12 June 2009

NicNames Valet interface etc

An example:

NicNames as a webservice

The current perspective is of NicNames as a webservice and as such supplying an API set allowing for submission of names and the extraction of names and associated metadata. The standard set of DB maintenance methods (Add, Edit, Reports etc) is supplied together with extensions that enable the tie of the service to a web application (e.g. Valet) supplying resolution of names and metadata usable to populate application fields. As such there are two forms of access, via direct access to NicNames or via calls to NicNames through such as Valet or repository management applications (E.g. VITAL) - the latter requiring customisation to integrate NicNames with the application.

Since the Valet environment covers self-submission of data to the repository there are (a) some restrictions on access to NicName methods and (b) requirements for repository staff to later validate name entries when input from a Valet environment (The X-Files element - trust no one!). The security also covers harvesting attempts where NicNames data can be extracted (OAI-PMH format) covering the name(s) and a defined set/subset of existing data - the definition as set down by the associated repository manager(s) and so limiting access to such as staff IDs etc that could be exploited as part of identity theft etc. but are essential for disambiguation methods.

As a webservice NicNames is dominantly passive; population of the DB with existing names from the repository done in the form of repository staff extracting data into an XML file and submission of that file to NicNames. Once data has been added, any additional data defined when setting up the NicNames schema is required to be added to the system. The amount of data is determined by the repository manager or else one can accept the default schema that is comprehensive in its coverage of data usable to aid in the disambiguation process.

The simplicity of the approach i.e. a webservice that enables the 'transcending' of current authority control data (as MARC format etc), hides the complexity in use of that data to disambiguate names where the essential feature of NicNames is in the speed and precision achieved in the disambiguation focus. The additional benefits include access to additional metadata beyond their use in resolving ambiguities.

NicNames & Disambiguation - moving into higher dimensions

In considering disambiguation issues -

"It is a lot like the difference between solids, where the atoms are locked into place, and fluids, where the atoms tumble over one another at random. But right in between the two extremes, at a kind of abstract phase transition called the edge of chaos, you also find complexity: a class of behaviors in which the components of the system never quite lock into place, yet never quite dissolve into turbulence, either. These are the systems that are both stable enough to store information, and yet evanescent enough to transmit it. These are the systems that can be organized to perform complex computations, to react to the world, to be spontaneous, adaptive, and alive." M. Mitchell Waldrop, from Complexity [p. 293]

We are dealing with an area of mathematics called 'hinge theory':

Plastic Hinge Theory covers http://en.wikipedia.org/wiki/Plastic_hinge

The emphasis is on the "plastic rotation [deformation] of an otherwise rigid column connection" - for us the 'rigid column connection' is the key, the identifier, for people in the form of a list of names. As such we are focused on the static/dynamic, the solid/fluid border of identity.

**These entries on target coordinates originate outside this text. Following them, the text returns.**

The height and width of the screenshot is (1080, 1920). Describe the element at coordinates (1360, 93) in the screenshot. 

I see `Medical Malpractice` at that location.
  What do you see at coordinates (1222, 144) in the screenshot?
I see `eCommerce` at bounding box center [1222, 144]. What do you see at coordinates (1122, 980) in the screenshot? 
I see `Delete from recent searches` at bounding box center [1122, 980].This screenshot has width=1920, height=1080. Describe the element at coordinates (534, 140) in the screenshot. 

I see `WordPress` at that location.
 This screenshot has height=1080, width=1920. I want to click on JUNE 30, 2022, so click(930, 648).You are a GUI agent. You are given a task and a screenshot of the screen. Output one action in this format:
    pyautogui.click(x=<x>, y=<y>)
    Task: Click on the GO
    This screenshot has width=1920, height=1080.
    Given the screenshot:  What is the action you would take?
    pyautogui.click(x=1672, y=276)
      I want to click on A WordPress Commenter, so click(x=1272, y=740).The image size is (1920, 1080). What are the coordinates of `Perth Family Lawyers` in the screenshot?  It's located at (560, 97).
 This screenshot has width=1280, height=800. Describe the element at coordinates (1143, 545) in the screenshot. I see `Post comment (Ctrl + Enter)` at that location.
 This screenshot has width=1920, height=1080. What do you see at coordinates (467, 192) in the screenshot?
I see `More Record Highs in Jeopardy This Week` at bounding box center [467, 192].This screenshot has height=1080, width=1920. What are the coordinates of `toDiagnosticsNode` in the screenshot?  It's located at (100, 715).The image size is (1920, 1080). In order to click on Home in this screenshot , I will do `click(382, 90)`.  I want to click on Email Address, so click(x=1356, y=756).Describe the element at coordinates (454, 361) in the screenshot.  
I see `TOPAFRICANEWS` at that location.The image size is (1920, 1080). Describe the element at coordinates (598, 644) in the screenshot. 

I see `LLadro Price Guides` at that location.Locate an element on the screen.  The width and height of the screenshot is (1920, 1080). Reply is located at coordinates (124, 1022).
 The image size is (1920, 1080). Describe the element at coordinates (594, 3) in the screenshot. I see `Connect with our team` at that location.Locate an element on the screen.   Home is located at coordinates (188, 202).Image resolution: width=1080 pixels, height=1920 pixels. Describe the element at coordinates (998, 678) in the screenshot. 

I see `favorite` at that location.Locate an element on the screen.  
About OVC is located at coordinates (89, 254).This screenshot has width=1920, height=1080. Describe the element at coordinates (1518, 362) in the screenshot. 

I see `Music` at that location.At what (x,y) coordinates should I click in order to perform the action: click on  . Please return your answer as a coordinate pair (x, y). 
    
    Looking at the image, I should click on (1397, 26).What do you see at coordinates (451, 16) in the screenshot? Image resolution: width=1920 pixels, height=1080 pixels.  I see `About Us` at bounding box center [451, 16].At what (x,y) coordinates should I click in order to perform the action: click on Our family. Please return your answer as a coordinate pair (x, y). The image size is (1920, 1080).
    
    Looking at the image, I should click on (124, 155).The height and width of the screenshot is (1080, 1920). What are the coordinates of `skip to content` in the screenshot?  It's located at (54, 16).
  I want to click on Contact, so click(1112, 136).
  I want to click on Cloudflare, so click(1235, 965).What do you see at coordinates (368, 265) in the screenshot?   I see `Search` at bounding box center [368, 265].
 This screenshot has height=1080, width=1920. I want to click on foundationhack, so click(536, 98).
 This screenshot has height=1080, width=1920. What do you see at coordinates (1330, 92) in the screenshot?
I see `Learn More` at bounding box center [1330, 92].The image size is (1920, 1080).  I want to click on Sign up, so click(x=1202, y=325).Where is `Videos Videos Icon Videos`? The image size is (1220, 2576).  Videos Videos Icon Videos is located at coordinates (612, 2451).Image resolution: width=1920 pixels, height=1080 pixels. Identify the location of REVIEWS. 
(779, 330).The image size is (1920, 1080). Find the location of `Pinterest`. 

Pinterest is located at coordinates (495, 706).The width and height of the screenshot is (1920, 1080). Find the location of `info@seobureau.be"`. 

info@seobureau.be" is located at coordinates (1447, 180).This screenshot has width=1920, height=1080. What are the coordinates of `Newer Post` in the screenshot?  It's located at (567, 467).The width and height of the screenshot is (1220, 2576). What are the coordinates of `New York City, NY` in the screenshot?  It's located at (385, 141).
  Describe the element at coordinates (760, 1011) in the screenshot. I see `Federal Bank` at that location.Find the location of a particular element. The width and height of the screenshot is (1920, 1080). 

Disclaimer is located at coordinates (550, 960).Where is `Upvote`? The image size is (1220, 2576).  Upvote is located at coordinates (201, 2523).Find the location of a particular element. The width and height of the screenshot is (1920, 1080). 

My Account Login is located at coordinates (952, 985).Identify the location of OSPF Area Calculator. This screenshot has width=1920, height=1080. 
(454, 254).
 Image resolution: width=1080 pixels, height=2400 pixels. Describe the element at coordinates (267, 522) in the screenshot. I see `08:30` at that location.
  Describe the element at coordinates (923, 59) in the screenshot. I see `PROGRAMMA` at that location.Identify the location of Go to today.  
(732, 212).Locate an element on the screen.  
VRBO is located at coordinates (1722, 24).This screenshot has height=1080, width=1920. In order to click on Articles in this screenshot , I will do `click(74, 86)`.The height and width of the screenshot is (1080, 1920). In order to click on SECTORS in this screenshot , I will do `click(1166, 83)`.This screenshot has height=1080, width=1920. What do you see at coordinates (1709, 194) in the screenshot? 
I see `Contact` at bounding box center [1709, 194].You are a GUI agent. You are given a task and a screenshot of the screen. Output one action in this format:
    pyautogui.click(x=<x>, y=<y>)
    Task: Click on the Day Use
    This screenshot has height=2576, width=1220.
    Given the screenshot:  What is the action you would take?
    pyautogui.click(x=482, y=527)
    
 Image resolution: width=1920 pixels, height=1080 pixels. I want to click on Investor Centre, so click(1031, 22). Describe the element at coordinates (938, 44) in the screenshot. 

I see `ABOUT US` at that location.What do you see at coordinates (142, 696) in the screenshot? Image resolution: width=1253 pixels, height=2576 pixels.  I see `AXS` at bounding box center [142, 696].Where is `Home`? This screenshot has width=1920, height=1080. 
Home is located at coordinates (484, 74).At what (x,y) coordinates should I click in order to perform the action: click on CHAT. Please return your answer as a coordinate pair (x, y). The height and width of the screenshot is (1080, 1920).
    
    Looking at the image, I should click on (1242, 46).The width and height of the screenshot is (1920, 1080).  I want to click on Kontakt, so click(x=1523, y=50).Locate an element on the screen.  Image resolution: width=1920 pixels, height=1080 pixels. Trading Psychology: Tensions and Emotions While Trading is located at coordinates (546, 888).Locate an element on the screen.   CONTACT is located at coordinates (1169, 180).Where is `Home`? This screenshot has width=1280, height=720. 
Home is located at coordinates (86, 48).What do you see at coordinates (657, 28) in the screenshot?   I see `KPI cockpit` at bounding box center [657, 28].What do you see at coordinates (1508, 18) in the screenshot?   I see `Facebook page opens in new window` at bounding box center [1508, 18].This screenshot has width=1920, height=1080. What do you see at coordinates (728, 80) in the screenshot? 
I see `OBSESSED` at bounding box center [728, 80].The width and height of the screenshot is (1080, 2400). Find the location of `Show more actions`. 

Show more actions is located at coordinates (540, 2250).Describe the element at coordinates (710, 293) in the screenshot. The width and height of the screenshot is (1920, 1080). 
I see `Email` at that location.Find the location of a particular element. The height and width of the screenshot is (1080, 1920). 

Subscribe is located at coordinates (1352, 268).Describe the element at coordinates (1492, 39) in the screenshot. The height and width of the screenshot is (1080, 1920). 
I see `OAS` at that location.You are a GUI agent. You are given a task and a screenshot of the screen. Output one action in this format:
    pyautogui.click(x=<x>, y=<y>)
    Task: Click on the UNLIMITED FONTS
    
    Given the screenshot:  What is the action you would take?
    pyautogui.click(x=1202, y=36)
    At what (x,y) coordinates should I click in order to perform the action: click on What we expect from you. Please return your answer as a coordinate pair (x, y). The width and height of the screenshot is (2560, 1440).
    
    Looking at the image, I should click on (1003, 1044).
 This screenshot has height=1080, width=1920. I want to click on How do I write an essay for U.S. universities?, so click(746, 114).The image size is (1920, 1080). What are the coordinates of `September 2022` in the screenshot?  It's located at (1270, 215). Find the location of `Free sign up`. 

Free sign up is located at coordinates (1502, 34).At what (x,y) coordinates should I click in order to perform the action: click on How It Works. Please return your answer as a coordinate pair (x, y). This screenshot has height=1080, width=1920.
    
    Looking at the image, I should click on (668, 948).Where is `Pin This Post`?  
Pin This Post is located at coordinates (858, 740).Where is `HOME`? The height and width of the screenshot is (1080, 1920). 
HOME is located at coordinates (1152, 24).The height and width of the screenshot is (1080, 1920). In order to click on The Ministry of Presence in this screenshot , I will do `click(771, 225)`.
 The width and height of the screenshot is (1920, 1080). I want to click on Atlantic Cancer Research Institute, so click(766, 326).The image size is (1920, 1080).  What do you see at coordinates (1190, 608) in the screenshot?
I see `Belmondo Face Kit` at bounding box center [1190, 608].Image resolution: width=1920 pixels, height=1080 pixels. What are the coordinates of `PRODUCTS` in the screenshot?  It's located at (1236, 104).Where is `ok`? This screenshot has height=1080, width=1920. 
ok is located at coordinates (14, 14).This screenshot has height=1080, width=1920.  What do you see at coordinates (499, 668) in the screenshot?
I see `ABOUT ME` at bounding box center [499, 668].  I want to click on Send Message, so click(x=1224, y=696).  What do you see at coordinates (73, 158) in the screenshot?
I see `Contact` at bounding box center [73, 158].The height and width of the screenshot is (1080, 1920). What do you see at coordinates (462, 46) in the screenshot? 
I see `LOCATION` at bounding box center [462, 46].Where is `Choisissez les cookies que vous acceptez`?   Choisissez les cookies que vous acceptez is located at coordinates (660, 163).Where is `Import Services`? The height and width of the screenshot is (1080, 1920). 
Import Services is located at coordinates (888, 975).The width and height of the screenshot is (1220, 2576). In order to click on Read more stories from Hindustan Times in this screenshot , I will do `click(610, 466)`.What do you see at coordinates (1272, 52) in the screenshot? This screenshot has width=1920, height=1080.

The use of Baysian probabilities introduces a partials perspective as we try to identify the 'whole' but is still focused on a one-dimensional POV and this issue is under consideration whilst at the same time being focused on the more practical implementation of a refined one-dimensional POV methodology; refinement in the form of the metadata schema of NicNames allowing for extended analysis of name associations and so extending current authority control material used in the disambiguation process.